### Problem to work on
Only a verbatim restatement of the lines from the one with "This screenshot has" through the end of the listing below is wanted. Pictures should be left out.

========================================

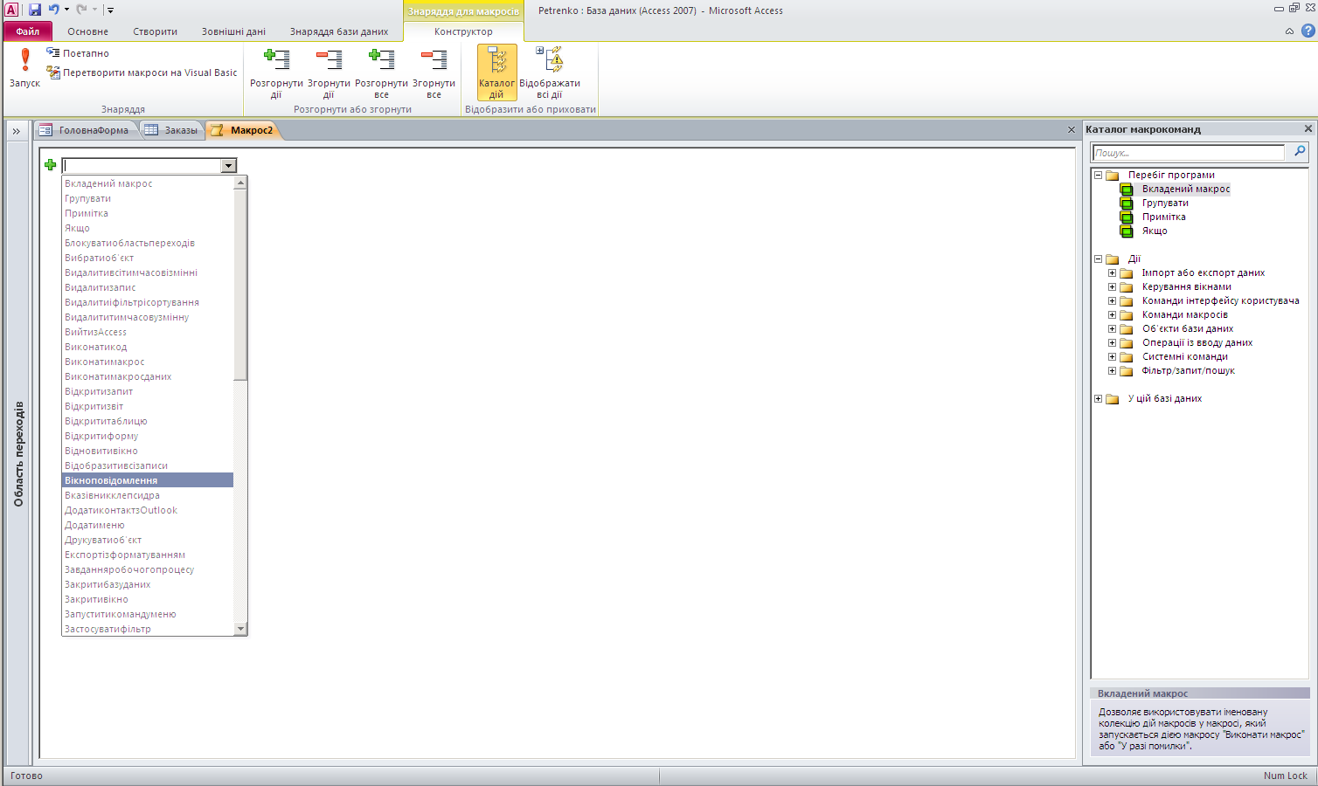
Task: Click the Пошук search field in catalog
Action: coord(1189,153)
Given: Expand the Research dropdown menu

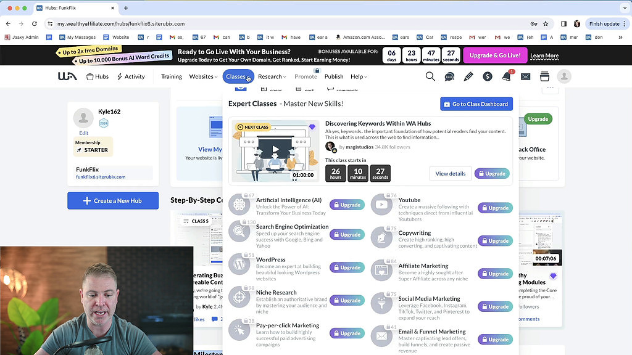Looking at the screenshot, I should [x=272, y=76].
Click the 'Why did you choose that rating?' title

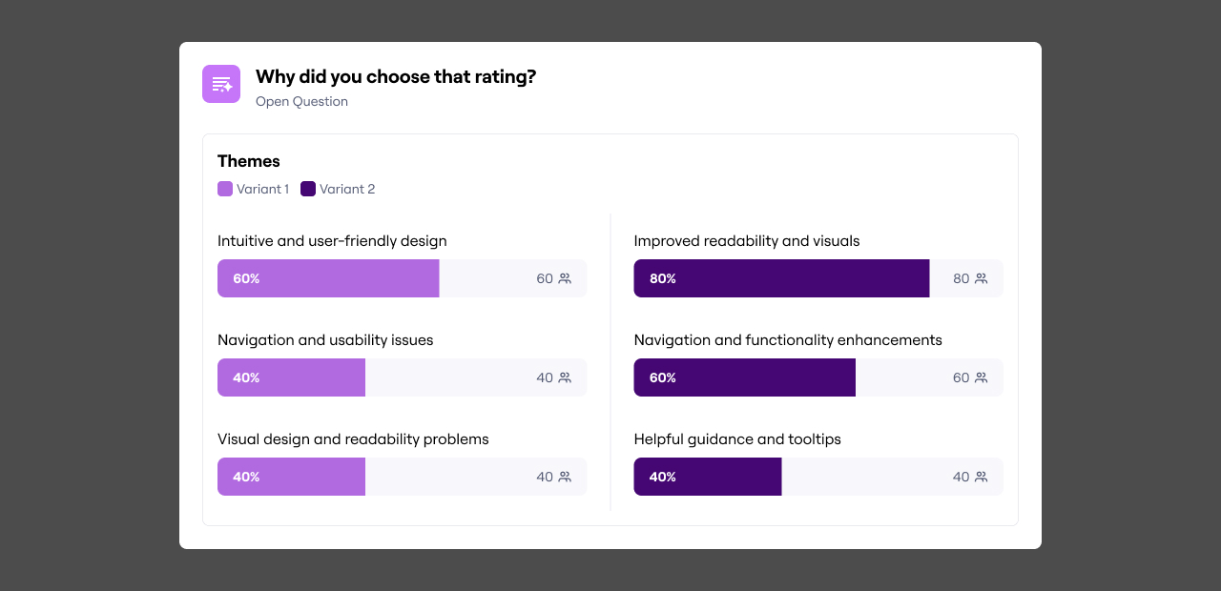[x=396, y=77]
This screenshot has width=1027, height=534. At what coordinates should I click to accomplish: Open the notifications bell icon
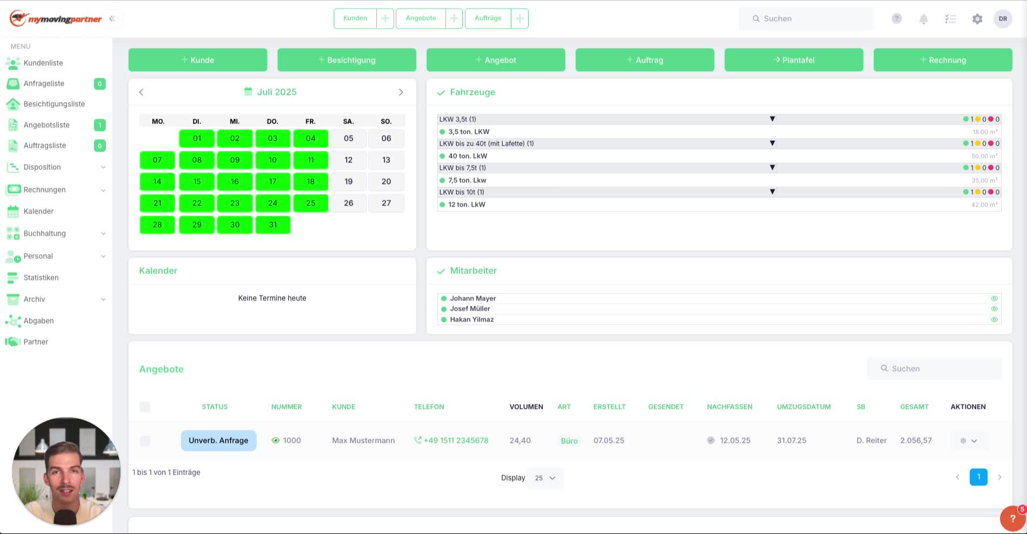point(923,19)
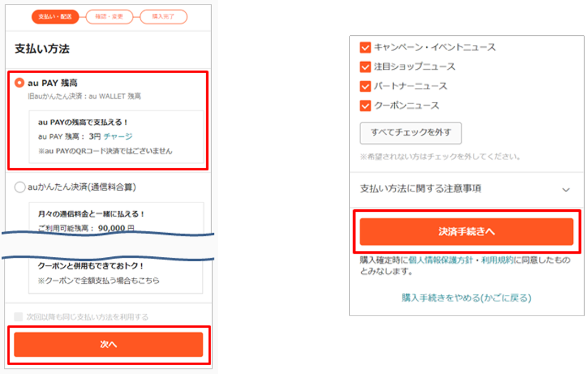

========================================

### Output for this task
This screenshot has width=1027, height=534. At what coordinates should I click to accomplish: Open the notifications bell icon
point(923,19)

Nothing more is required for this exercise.